Didn’t you map it? Yes, that's it, “we don't know where the house is anymore,” that was his answer. And the other one said: “You heard, there’s nothing to do. Arabs, let them kill each other, let them kill themselves.” The policeman also said, “There is nothing to do. They won't take the kids out of the house, no one is going to take the kids out of the house.” And that was it, I just accepted it, there wasn't much [point] in going to look for them. But I'm telling you, all of this so-called social work, all this violence, it was as if that was what touched a nerve with all of these charming commanders who were with me, like in another second they would kill the guy, they stepped on his face, they beat up his kids, they beat up his wife, it was so important. How come a day later, no one went back there? Like, if it was enough to beat up people for?
Did they enjoy beating the people up? Did they see it as a mission because they’d tied up the kids? Do you get it? It was like they had an excuse to do it, because this time I'm not an asshole who is beating someone for no reason, I'm doing it to save some kid. I think it gave some kind of legitimization, so then it was much more extroverted.

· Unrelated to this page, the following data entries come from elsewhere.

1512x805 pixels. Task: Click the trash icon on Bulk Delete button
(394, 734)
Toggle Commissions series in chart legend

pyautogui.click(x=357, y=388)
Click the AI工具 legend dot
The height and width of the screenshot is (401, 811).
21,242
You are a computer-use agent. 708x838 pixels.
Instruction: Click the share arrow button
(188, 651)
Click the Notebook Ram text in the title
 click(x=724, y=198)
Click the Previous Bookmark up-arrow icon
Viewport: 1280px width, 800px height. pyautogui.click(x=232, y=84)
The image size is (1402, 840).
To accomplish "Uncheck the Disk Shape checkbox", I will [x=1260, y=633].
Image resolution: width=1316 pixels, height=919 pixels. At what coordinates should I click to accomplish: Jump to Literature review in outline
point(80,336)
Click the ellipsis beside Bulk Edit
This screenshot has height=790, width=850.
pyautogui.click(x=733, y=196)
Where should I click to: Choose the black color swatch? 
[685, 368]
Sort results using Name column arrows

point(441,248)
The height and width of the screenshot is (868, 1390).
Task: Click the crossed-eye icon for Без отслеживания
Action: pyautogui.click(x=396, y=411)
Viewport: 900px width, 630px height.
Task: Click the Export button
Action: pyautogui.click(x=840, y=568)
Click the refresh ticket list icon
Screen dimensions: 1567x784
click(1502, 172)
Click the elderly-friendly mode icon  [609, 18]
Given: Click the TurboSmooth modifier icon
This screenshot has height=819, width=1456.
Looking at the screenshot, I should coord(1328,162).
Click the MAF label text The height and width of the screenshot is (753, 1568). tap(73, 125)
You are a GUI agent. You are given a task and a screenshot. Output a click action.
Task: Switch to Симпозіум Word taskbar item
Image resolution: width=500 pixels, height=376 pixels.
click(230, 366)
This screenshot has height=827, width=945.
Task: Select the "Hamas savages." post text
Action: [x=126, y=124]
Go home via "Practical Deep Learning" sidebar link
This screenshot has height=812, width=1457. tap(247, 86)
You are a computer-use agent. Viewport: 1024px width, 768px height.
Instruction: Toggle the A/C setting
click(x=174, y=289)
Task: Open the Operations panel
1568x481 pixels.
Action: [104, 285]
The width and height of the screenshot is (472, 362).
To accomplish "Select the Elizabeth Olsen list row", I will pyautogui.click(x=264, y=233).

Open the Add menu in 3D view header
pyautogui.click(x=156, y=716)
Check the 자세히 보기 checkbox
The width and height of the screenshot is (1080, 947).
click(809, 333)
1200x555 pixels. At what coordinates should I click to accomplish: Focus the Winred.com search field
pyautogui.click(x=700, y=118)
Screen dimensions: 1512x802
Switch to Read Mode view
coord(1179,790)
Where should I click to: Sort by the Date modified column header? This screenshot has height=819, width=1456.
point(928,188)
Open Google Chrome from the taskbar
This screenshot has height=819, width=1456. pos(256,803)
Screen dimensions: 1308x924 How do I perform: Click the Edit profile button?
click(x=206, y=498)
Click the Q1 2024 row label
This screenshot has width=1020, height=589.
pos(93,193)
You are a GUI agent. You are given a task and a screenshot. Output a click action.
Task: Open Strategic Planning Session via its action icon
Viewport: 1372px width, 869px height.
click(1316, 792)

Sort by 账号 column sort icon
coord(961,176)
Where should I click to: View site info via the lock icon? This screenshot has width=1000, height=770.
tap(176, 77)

That’s how it was talked about? That wasn't exactly how it was talked about, no one talked about it too much. They talked about what a terrible father, what a terrible mother, what a disgusting family, how could they do something like that, better already that they kill the kids. Statements like that. But no one thought for a second, I stepped on a person's face out of a principle that isn't so important to me, you get it? It was an issue of principle, like to save the kids. And the next day it wasn't so important, so I don't know what that principle says.